The Pentagon is apparently interested in learning how to hack into video game consoles.
Indeed, the US Navy recently paid a whopping $177,237.50 to Obscure Technologies to develop tools for the extraction of information from video game systems. The official description is as follows:
"[This is an] R & D effort for the development and delivery of computer forensic tools for analyzing network traffic and stored data created during the use of video game systems."
According to official documents cited by ZDNet, the Navy claims it wants to hack into video game consoles to lift "sensitive information" exchanged via messaging services.
However, the military insisted it would only deploy the technology against consoles located overseas, as US law doesn't allow it to be used on American civilians.

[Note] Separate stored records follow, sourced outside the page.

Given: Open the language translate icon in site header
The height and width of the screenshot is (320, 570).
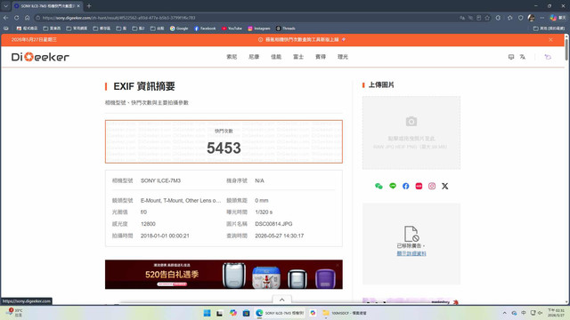Looking at the screenshot, I should [x=523, y=57].
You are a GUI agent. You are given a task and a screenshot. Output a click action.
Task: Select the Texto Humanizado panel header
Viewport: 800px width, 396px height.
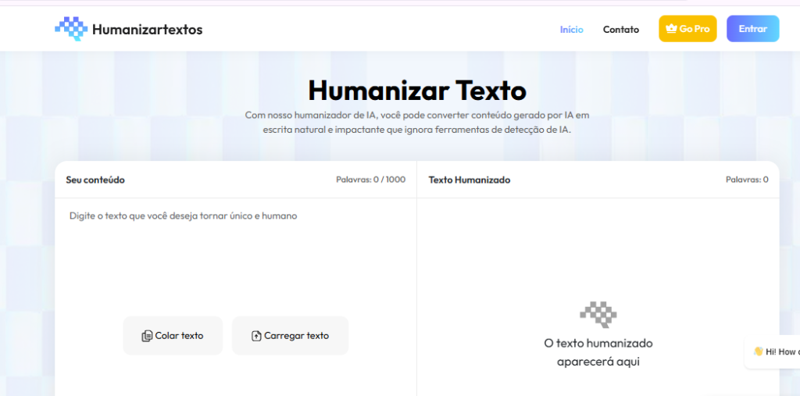(x=469, y=180)
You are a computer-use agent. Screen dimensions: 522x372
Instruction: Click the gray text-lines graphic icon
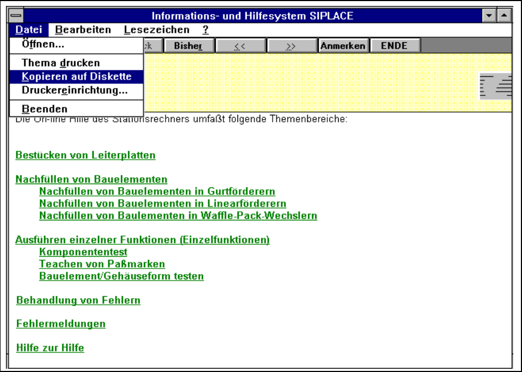(495, 87)
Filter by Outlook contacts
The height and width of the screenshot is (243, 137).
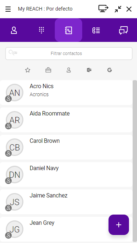(89, 70)
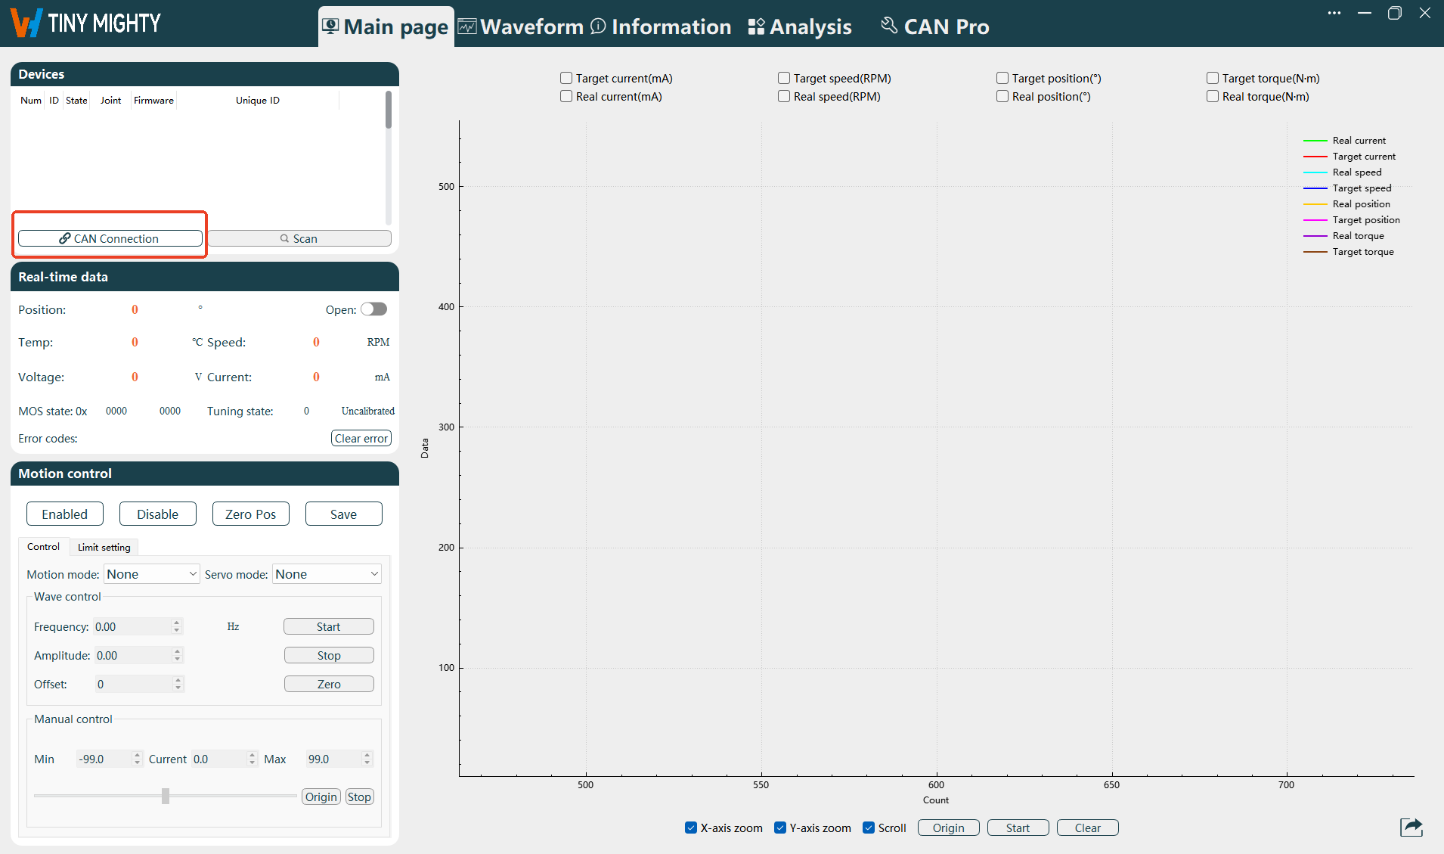Click the Information tab info icon
Image resolution: width=1444 pixels, height=854 pixels.
(598, 26)
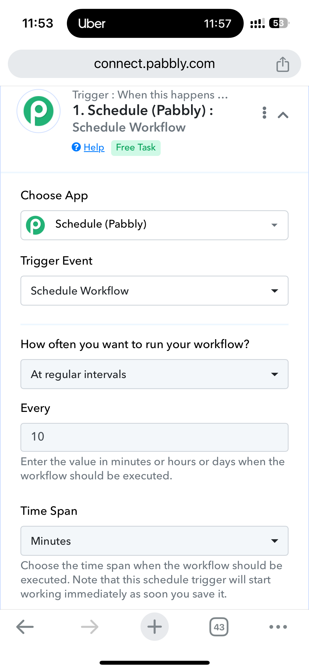Open the tab switcher showing 43 tabs
The width and height of the screenshot is (309, 671).
[x=219, y=627]
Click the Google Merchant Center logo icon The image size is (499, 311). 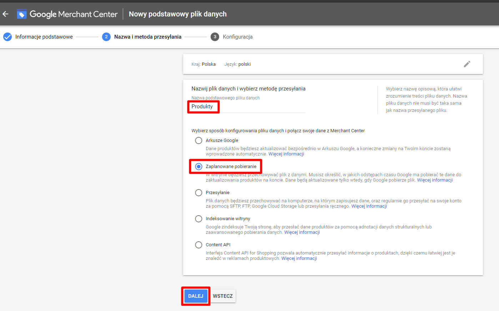[22, 14]
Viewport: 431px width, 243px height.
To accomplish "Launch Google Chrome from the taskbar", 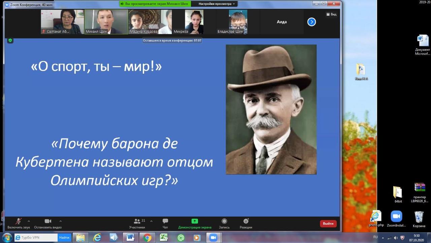I will click(147, 238).
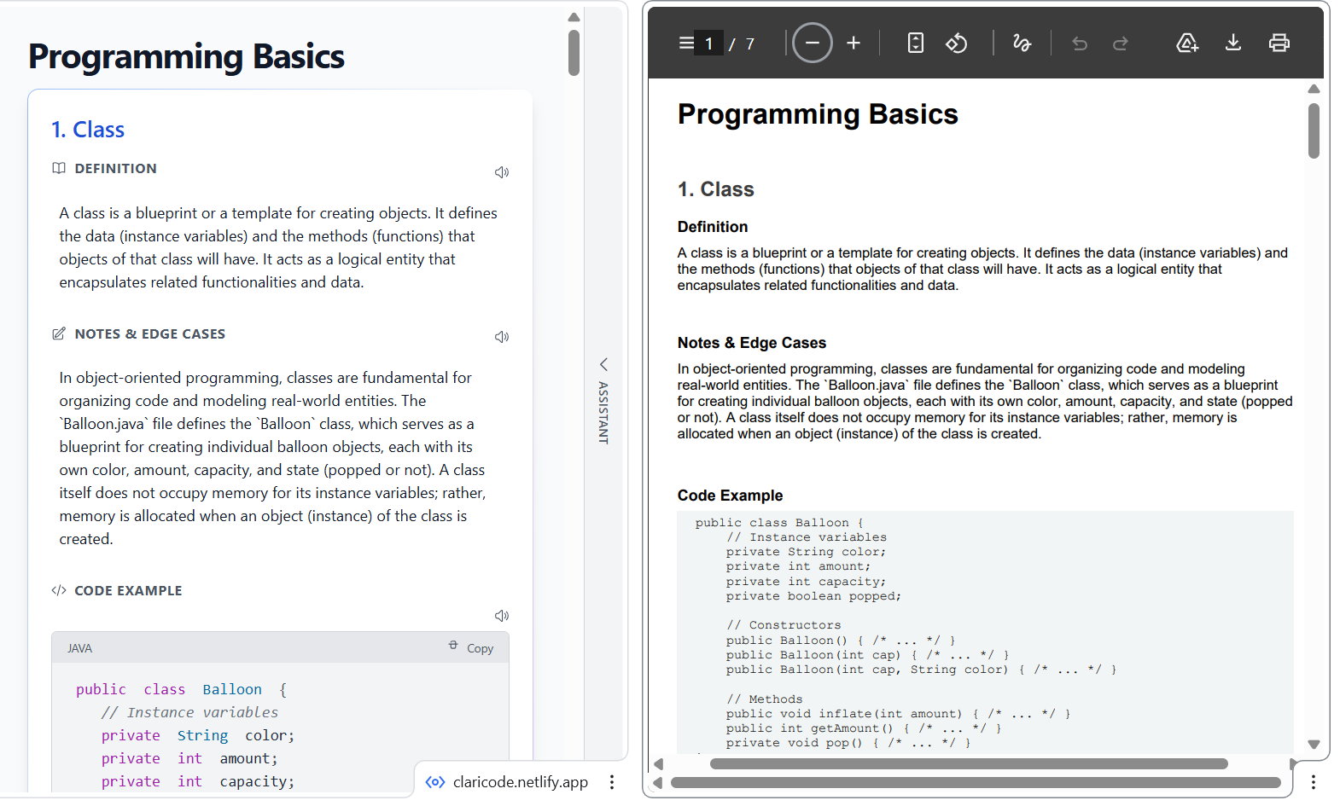
Task: Open the PDF viewer three-dot menu
Action: click(1314, 782)
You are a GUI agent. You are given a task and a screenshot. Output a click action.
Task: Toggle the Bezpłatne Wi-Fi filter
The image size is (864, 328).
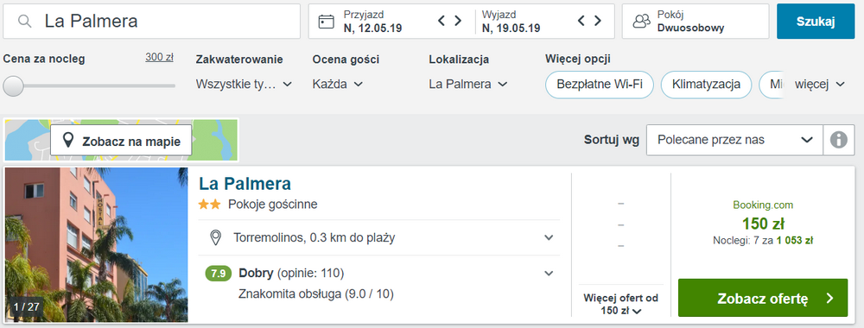[x=599, y=85]
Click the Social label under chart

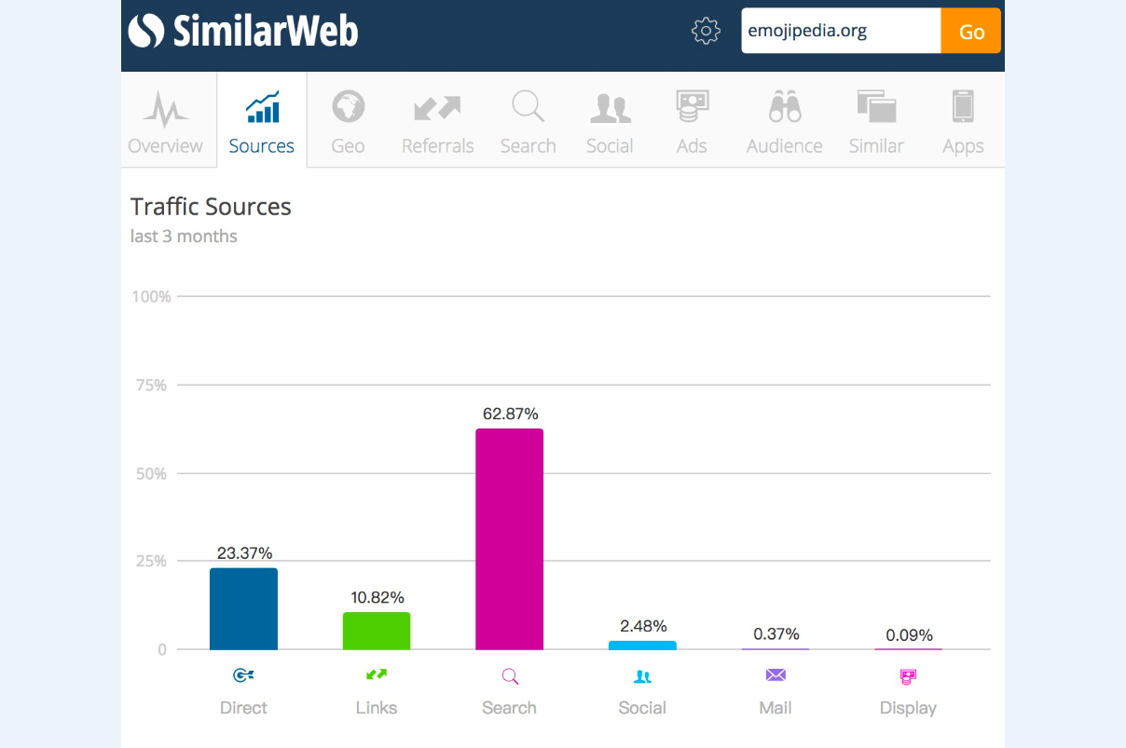[x=642, y=708]
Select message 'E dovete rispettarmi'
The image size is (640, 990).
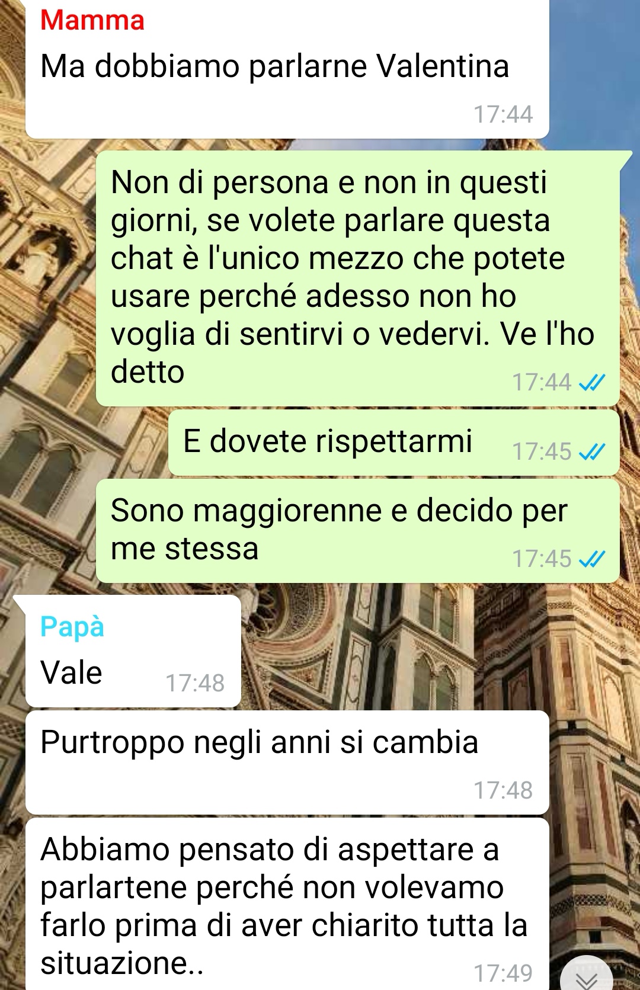coord(394,442)
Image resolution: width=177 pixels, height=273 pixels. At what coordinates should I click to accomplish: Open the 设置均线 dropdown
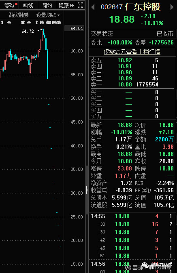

In any case, Obscure Technologies has been tasked with designing a prototype rig for capturing data from new video game systems, providing monitoring for 6 new video game systems and generating clean data (packets in PCAP and disk images in E01/EWF format) from new video game systems.
Additional terms of the deal include surveying console chat room technology, identifying potential chokepoints where data may be committed to storage, extracting real data from used video game systems and providing video game system extraction software and/or hardware.
Obscure Technologies was apparently able to clinch the lucrative hacking deal because it "is the only US company that appears to offer the purchasing of used computer equipment for access to the contained information as a commercial service."
The company also boasts "substantial experience in working with such systems" including a "lead scientist having previously reverse engineered the Microsoft Xbox."